20 Kasım 2017 Pazartesi

KEDİLER VE İNSANLAR

Kaplarını doldurduk, döşekli meyve sandıklarını bir kuytuya yerleştirdik, minderi kendi tüyleriyle kaplı bahçe koltuğunu da onlara bıraktık, kafalarını okşayıp evden ve kedilerden ayrıldık.



Sabaha karşı zihin gözüm onlara kaydı. Sarmaş dolaş yatan ufaklıklar, belki gece seferinden daha dönmemiş anne, açık renk postunda karanlıkta bir uzaylınınkiler gibi iyice koyularak öne çıkan gözleriyle gözdem Oğlan.. Duyguları olduğuna göre kedi yüreklerinden geçenleri hayal etmeye çalıştım.

Ardından, başlarına gelebilecekleri.

Güçlü bir rüzgar plastik koltuğu devirirdi, o vakit yerden yüksek bir tünekleri kalmazdı sözgelimi.

Buradan bir kaydırak gibi kaymaya başladım, kediler, insanlar; alemler arasında gidip gelmeye.

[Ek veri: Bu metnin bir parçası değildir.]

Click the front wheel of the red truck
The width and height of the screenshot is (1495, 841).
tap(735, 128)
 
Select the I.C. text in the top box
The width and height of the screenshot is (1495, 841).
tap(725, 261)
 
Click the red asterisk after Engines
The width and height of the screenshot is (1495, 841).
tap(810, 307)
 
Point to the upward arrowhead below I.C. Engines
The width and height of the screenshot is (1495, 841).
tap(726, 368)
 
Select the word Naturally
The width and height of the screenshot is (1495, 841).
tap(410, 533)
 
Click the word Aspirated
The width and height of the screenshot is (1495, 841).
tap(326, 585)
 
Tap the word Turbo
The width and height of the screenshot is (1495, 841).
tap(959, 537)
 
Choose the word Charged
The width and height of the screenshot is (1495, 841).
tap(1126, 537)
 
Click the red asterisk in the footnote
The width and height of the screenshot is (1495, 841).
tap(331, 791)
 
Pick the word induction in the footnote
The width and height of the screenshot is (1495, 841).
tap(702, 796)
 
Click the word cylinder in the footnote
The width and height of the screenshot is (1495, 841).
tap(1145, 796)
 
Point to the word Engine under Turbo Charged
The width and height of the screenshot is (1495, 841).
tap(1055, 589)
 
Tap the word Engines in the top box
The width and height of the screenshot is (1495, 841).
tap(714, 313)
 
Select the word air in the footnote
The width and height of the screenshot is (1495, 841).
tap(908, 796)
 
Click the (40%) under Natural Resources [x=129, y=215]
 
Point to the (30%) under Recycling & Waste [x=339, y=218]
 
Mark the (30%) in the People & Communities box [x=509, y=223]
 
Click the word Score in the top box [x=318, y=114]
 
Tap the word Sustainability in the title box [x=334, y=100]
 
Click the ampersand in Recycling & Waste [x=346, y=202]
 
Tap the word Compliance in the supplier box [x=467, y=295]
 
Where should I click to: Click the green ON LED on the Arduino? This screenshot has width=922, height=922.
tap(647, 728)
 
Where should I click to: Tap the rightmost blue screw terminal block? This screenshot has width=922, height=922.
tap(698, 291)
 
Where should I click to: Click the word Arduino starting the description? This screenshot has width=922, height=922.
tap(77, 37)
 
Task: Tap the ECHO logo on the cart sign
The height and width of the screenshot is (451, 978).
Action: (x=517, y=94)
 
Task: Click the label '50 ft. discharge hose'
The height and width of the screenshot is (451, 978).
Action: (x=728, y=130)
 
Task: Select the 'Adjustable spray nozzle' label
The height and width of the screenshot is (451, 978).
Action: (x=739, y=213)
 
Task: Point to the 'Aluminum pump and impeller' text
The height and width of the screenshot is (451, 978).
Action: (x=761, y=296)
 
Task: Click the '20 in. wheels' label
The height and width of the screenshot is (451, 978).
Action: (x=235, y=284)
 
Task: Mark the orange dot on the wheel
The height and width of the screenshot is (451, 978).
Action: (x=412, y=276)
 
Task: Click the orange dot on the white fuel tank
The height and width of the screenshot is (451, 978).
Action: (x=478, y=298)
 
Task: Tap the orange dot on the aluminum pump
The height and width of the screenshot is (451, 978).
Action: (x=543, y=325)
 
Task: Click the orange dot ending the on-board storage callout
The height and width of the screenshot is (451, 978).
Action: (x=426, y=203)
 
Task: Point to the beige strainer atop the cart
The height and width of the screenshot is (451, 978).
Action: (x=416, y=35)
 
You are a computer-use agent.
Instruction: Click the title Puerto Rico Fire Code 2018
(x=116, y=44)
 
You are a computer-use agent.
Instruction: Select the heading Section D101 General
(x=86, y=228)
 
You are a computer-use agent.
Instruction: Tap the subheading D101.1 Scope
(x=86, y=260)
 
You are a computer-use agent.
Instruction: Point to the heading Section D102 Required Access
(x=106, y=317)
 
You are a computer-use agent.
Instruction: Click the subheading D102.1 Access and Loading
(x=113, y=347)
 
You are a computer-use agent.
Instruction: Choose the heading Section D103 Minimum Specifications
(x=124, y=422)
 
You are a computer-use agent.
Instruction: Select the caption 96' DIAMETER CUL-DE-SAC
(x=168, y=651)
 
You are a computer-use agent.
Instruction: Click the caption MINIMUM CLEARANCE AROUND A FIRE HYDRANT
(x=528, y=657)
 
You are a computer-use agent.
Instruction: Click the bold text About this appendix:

Gelip geçen türdeşlerinden yardım isteseler, devrilen koltuğu o çeviklikleri ve pati birliğiyle düzeltebilirlerdi. Fiziksel olarak yapılabilir, kavramsal olarak ise sorun ve çözüm tasavvurunun gerektirdiği akılsal boyut ile imkansız.

Hadi diyelim bu değişikliğin –devrilen koltuk- bir sorun olduğunu, hatta çözümünün bulunabileceğini anladılar, Dünyanın bütün kedileri birleşiniz! çağrısına kaçı uyardı? Cevval sokak kedileri, sahiplerini hizmetkar kılan cins kediler, fare ile beslenenlerle vitamin takviyesi alan, dişleri düzenli bakımdan geçenler..

Aklın bir –ya da birkaç- üst basamağından, insanlığın cebelleştiği irili ufaklı sorunlar da devrildiği gibi kalacak o plastik koltuğun dengi olarak görünmez miydi? Fiziksel olarak çözümlenebilir, kavramsal olarak ise o boyutta kalındıkça imkansız.

Edwin Abbott 1800’lerin sonlarında yazdığı kitabında (Flatland -Düz Diyar) sakinlerinin iki boyutlu geometrik biçimler olduğu dümdüz bir alemi anlatıyor. Günlerden birinde bir geometrik biçime oradan gelenlerce üçüncü bir boyut keşfettiriliyor. Kahramanımız neden sonra ikna olup türdeşlerini de bildiklerinin ötesi olduğuna ikna etmeye çalışırken başına gelmedik kalmıyor –ama kendisi dördüncü bir boyutun kapısını da aralamış oluyor.

*
Eşiklerde kokumuzu almaya çalışıyorlar mıdır hâlâ?


Her sabah yukarıdan inerek karınlarını doyuran, bazen de hepsini kovalayan kaprisli tanrıların nereye gittiğini sormazlar tabii herhalde ama demin vardı-şimdi yok karşıtlığı kafalarını karıştırmaya, bozulan düzenleri rahatsızlık vermeye devam ediyordur. Bir de koltuk devrilecekmiş, çok mu?